Follow instructions on whatever additive you use as to amount and tank size. I have a 72 gallon black waste tank in my fifth wheel. After I dump I put the required amount of additive and add five gallons of water (I carry a 5 gallon bucket for utility.) to slosh around and hopefully help keep tank and sensors clean. I think five gallons is minimum as one gallon would not be enough if I'm not going to use the rv for awhile. Any additive or digesters require plenty of water to break down waste and ease dumping.


----------



## Launchme! (Jul 9, 2018)

C Nash said:


> Lot of water.  If on full hook up leave the valve closed till tank is full.  Drain black tank before Gray.  Does your RV have a rinse built in?  If so rinse good after dumping.  Get some kind of rv holding tank chemical for the tank to put in it.  Be sure to use approved toilet paper.  Welcome to the forum Nick.  Let us know how the trip turns out.
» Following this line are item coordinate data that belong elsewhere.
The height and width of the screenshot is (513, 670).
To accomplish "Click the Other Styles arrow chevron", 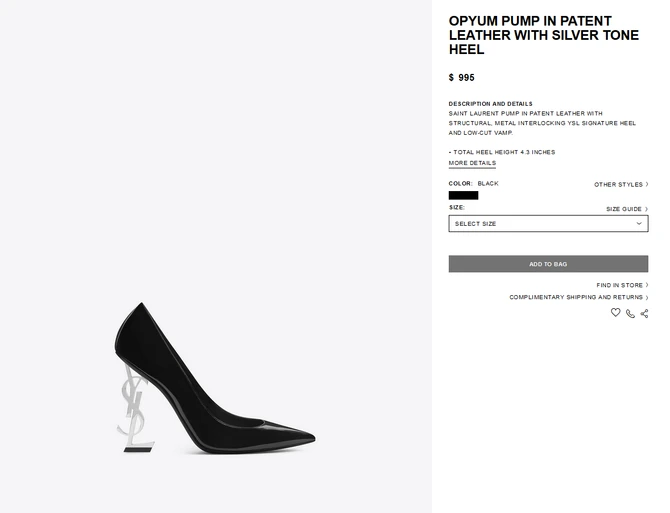I will [x=647, y=185].
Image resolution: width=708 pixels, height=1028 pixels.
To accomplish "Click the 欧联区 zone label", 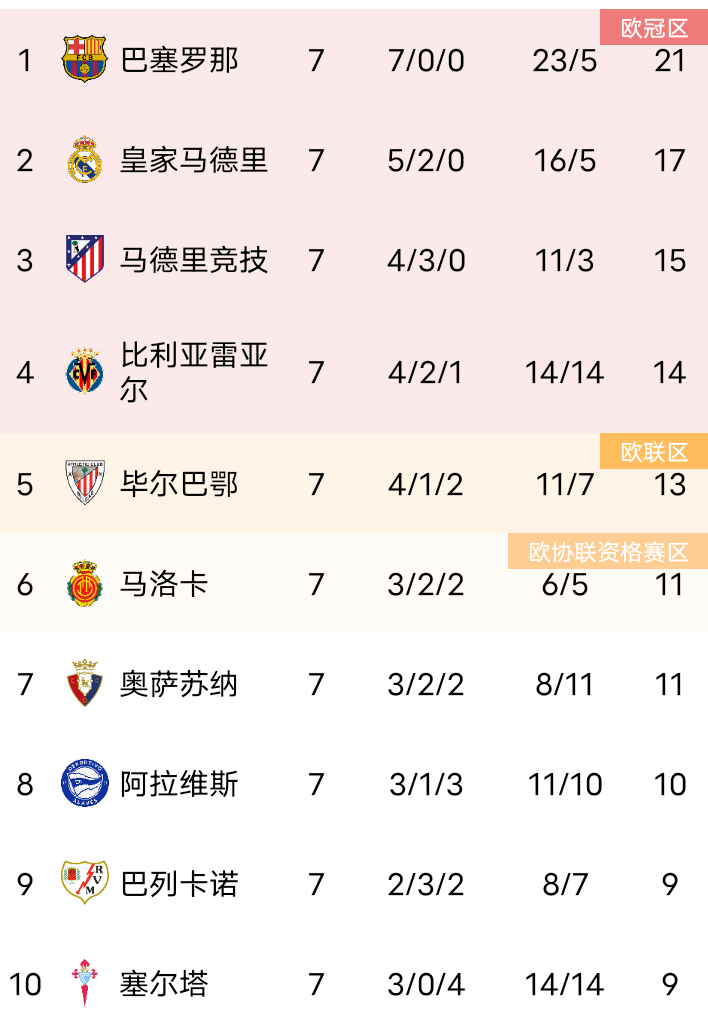I will click(654, 452).
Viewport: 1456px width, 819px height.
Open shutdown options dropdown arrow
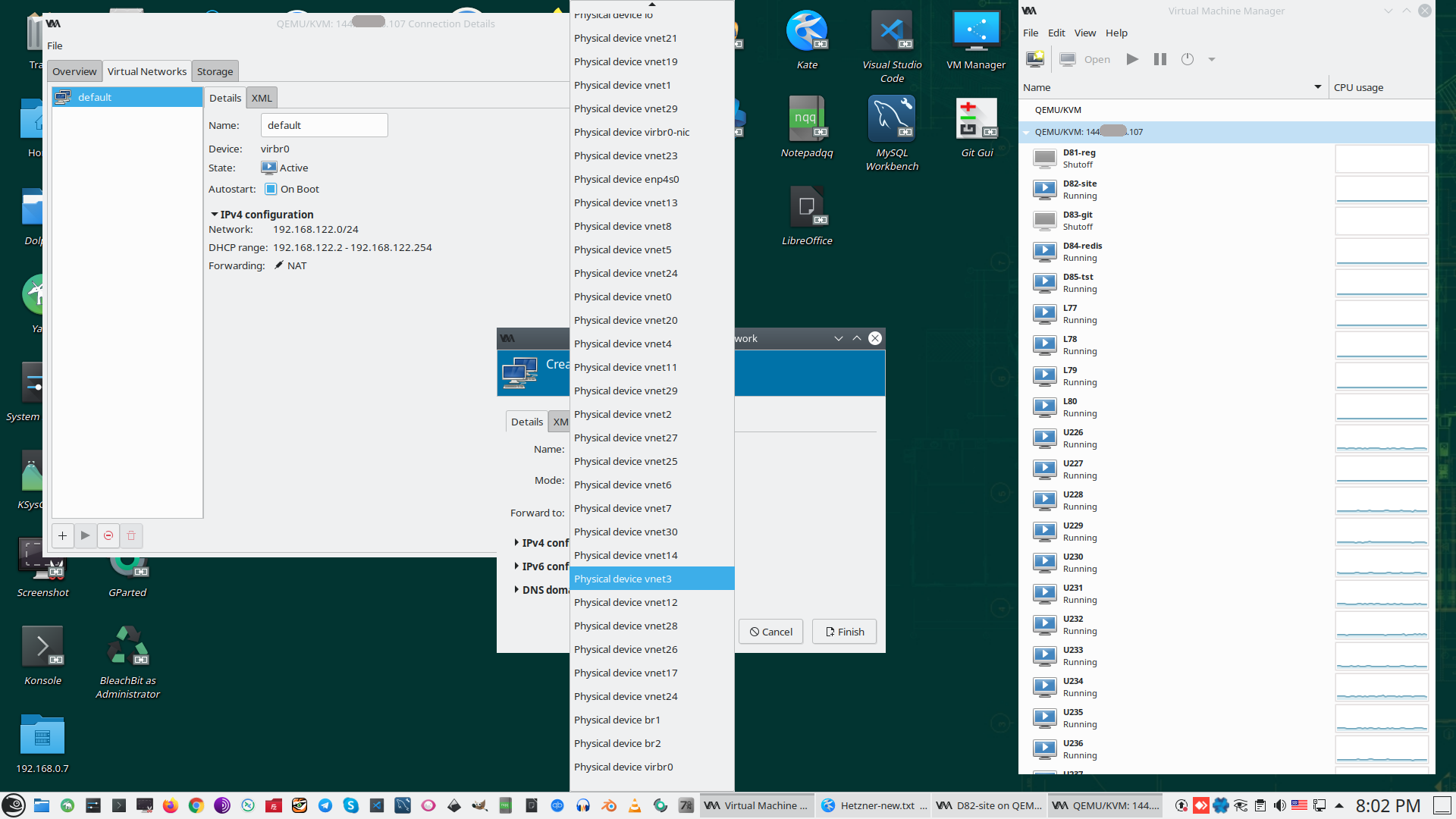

Hello, we are new RV’rs and I think we may have not had enough water in our black tank when we first used it, and I fear that we have some dry waste in the tank. How would be the best way to flush it out when draining? We have a Launch Starcraft 24RLS with 31g tank.


----------



## DjBee (Sep 5, 2018)

You can use special chemicals that are suitable for the RV tanks. Just an extra measure I would take.


----------



## WeekendRver (Oct 27, 2018)

Basic tips to always remember: 
1) Lots of water
2) Keep tanks closed until ready to flush
3) Use septic friendly toilet paper (avoid the wipes) 
4) For longer trips use black tank chemicals


Hope that helps, also getting one of those hose supports to make flushing easier.


----------



## House Husband (Jul 27, 2020)

I have never added chemicals to our waste tanks. When dumping I lower the right jacks to tip the MH to the left. Drain black tank, drain gray tank. Add 5 gallons of water to the black tank and move on. If you are getting a smell, you have a leak some place. All waste tanks stink.

Richard


----------



## henryck (Oct 25, 2021)

We use NuGen for many years without any issues.


----------